Regime transitions of steady and time-dependent Hadley circulations: Comparison of axisymmetric and eddy-permitting simulations

Steady-state and time-dependent Hadley circulations are investigated with an idealized dry GCM, in which thermal forcing is represented as relaxation of temperatures toward a radiative-equilibrium state and the latitude φ0 of maximum radiative-equilibrium temperature is progressively displaced off the equator. We study how the Hadley circulation responds to seasonally varying forcing and we compare axisymmetric simulations with eddy-permitting simulations. In axisymmetric steady-state simulations, the Hadley circulations for all φ0 approach the nearly inviscid, angular momentum--conserving limit, despite the presence of finite vertical diffusion of momentum and dry static energy.
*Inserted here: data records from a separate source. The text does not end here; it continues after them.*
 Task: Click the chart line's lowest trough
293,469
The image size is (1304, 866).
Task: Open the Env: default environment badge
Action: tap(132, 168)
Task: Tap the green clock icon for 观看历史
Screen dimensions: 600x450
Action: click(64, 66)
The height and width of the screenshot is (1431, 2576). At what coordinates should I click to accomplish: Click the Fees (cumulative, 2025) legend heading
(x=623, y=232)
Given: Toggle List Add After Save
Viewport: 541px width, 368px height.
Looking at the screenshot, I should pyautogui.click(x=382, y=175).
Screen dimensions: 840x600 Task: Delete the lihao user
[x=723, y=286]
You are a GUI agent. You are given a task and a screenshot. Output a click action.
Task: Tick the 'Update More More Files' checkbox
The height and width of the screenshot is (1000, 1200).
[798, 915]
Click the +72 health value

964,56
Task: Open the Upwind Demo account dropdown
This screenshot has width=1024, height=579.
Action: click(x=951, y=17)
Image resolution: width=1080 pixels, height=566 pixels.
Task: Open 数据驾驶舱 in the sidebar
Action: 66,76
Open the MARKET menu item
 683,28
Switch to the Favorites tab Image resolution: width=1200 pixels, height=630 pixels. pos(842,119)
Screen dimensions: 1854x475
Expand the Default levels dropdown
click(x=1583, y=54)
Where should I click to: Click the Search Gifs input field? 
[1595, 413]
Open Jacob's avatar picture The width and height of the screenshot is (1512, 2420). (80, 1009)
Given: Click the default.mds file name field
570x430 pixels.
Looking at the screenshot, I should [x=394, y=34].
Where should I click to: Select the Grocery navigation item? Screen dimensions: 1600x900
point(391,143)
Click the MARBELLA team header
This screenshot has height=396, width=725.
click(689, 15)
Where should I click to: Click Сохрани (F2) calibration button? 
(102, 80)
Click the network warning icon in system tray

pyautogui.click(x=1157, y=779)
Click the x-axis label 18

In contrast, in corresponding eddy-permitting simulations, the Hadley circulations undergo a regime transition as φ0 is increased, from an equinox regime in which eddy momentum fluxes strongly influence both Hadley cells to a solstice regime in which the cross-equatorial winter Hadley cell more closely approaches the angular momentum--conserving limit. In axisymmetric time-dependent simulations, the Hadley cells undergo a similar transition from a linear, viscous regime to a nonlinear, angular momentum--conserving regime because viscosity can act more effectively in the weak equinox cell than in the strong cross-equatorial winter cell. As in the eddy-permitting simulations, the regime transitions in the axisymmetric time-dependent simulations are rendered rapid, compared with the timescale of thermal forcing changes, by a mean-flow feedback involving the upper-level zonal winds, the lower-level temperature gradient, and the poleward boundary of the cross-equatorial Hadley cell. However, the regime transitions in the axisymmetric simulations are less sharp than those in the eddy-permitting simulations because eddy--mean flow feedbacks in the eddy-permitting simulations additionally sharpen the transitions. Implications of the simulated regime transitions for the existence and rapidity of monsoon transitions in the Earth's atmosphere will be discussed.